> Description of the task: For every line in the material, set down an identical one.
───
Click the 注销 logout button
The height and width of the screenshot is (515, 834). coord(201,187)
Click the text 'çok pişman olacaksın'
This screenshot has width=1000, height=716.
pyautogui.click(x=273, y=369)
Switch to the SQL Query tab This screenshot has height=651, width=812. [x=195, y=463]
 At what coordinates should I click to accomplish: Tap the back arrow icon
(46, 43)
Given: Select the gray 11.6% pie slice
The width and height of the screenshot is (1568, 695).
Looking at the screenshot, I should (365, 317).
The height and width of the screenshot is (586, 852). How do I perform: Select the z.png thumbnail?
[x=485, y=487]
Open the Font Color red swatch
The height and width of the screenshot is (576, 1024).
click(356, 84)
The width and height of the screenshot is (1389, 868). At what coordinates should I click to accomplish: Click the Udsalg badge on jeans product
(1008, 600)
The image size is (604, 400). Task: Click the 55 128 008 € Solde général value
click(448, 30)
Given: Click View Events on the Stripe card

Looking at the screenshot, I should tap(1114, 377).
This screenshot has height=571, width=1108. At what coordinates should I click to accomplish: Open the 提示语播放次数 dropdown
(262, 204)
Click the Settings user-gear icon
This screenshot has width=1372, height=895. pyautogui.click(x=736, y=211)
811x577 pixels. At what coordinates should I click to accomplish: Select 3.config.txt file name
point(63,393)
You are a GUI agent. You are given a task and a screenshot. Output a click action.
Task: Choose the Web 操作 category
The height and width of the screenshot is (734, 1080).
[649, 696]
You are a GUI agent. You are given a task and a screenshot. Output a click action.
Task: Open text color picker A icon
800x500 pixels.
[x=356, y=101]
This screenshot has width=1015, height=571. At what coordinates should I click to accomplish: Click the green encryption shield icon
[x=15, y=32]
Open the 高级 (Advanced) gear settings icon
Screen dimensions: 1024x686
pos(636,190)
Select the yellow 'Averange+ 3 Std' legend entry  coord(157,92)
───
> Problem solution:
Click the 注销 logout button
The height and width of the screenshot is (515, 834). coord(201,187)
Click the text 'çok pişman olacaksın'
This screenshot has width=1000, height=716.
pyautogui.click(x=273, y=369)
Switch to the SQL Query tab This screenshot has height=651, width=812. [x=195, y=463]
 At what coordinates should I click to accomplish: Tap the back arrow icon
(46, 43)
Given: Select the gray 11.6% pie slice
The width and height of the screenshot is (1568, 695).
Looking at the screenshot, I should (365, 317).
The height and width of the screenshot is (586, 852). How do I perform: Select the z.png thumbnail?
[x=485, y=487]
Open the Font Color red swatch
The height and width of the screenshot is (576, 1024).
click(356, 84)
The width and height of the screenshot is (1389, 868). At what coordinates should I click to accomplish: Click the Udsalg badge on jeans product
(1008, 600)
The image size is (604, 400). Task: Click the 55 128 008 € Solde général value
click(448, 30)
Given: Click View Events on the Stripe card

Looking at the screenshot, I should tap(1114, 377).
This screenshot has height=571, width=1108. At what coordinates should I click to accomplish: Open the 提示语播放次数 dropdown
(262, 204)
Click the Settings user-gear icon
This screenshot has width=1372, height=895. pyautogui.click(x=736, y=211)
811x577 pixels. At what coordinates should I click to accomplish: Select 3.config.txt file name
point(63,393)
You are a GUI agent. You are given a task and a screenshot. Output a click action.
Task: Choose the Web 操作 category
The height and width of the screenshot is (734, 1080).
[649, 696]
You are a GUI agent. You are given a task and a screenshot. Output a click action.
Task: Open text color picker A icon
800x500 pixels.
[x=356, y=101]
This screenshot has width=1015, height=571. At what coordinates should I click to accomplish: Click the green encryption shield icon
[x=15, y=32]
Open the 高级 (Advanced) gear settings icon
Screen dimensions: 1024x686
pos(636,190)
Select the yellow 'Averange+ 3 Std' legend entry  coord(157,92)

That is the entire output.